Een betere vraag is: hoort lijden bij het leven? Met pijnbestrijding kun je juist slechter af zijn. Ik ben als pijnarts gefocust om maatwerk te leveren: soms is het goed om een zekere mate van pijn te accepteren om nadelen van de behandeling te voorkomen. Tegelijkertijd zie ik mensenkrampachtig vasthouden aan de acceptatie van pijn, die gunnen zichzelf geen verzachting ervan. Dan wordt mijn taak te laten zien hoe men zichzelf en zijn omgeving daarmee tekort doet. Ik noem pijn beheersbaar wanneer iemand ermee kan omgaan, minstens nog kan genieten van kleine dingen: muziek, een bezoekje.

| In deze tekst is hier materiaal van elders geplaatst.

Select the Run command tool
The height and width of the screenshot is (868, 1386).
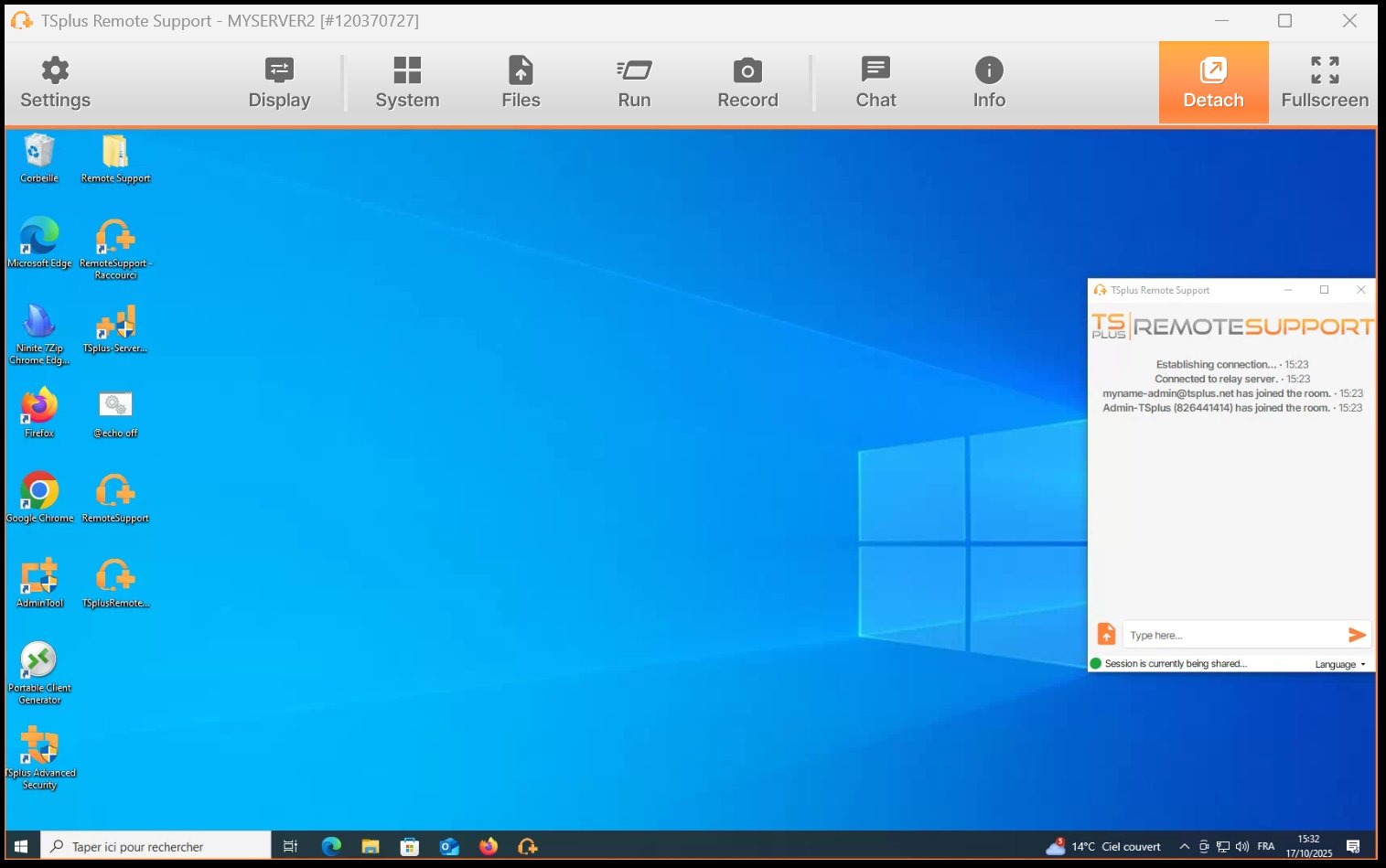point(634,80)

Hoe ziet u uw verlangen om te getuigen van Christus in relatie tot uw patiënten?
Ik begin niet zomaar over mijn geloof in gesprek met patiënten. Ik vind het belangrijk om een gelijkwaardige relatie met hen te onderhouden. Overigens vragen patiënten soms uit zichzelf naar mijn achtergrond, of ze weten dat ik christen ben en vragen door. Maar dit is mijn roeping: mijn werk goed doen.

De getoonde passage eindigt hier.